TASK OBJECTIVE ->
Display every line of the listing below that contains the word "computer", copying each line in full.

INPUT ->

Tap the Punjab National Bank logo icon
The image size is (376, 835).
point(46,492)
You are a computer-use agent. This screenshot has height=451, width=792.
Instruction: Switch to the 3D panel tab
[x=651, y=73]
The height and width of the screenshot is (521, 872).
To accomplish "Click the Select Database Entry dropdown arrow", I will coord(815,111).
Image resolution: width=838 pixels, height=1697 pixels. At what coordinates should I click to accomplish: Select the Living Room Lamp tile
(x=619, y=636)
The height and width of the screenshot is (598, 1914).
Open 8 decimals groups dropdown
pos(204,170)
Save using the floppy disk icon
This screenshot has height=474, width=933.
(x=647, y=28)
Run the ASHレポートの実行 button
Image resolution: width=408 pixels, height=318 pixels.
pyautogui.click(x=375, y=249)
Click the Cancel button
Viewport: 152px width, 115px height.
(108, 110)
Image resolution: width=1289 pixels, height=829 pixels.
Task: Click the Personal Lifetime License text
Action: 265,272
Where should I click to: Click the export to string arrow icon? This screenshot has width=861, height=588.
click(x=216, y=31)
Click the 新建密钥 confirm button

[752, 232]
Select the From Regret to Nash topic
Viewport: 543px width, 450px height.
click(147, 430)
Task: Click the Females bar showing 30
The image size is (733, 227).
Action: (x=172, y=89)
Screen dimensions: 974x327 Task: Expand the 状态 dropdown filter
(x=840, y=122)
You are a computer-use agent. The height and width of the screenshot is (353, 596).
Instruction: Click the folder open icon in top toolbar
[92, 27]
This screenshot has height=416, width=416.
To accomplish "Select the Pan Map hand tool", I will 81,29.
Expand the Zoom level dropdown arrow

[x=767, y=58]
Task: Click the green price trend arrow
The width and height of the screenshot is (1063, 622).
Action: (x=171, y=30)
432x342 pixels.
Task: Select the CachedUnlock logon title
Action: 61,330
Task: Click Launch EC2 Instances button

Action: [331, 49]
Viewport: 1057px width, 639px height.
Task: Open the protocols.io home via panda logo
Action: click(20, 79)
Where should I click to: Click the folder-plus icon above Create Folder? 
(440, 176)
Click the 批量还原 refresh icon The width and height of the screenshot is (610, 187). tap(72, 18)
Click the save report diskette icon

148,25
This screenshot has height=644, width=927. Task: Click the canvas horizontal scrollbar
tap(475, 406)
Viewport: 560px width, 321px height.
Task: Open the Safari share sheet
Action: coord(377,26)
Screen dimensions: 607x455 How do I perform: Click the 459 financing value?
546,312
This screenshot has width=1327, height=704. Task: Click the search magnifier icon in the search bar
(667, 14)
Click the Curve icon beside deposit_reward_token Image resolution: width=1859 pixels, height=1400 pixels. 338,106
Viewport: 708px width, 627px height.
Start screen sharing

COMPLETE OUTPUT ->
You are a computer-use agent. This screenshot has height=451, width=792.
You are a computer-use agent. The height and width of the screenshot is (353, 596).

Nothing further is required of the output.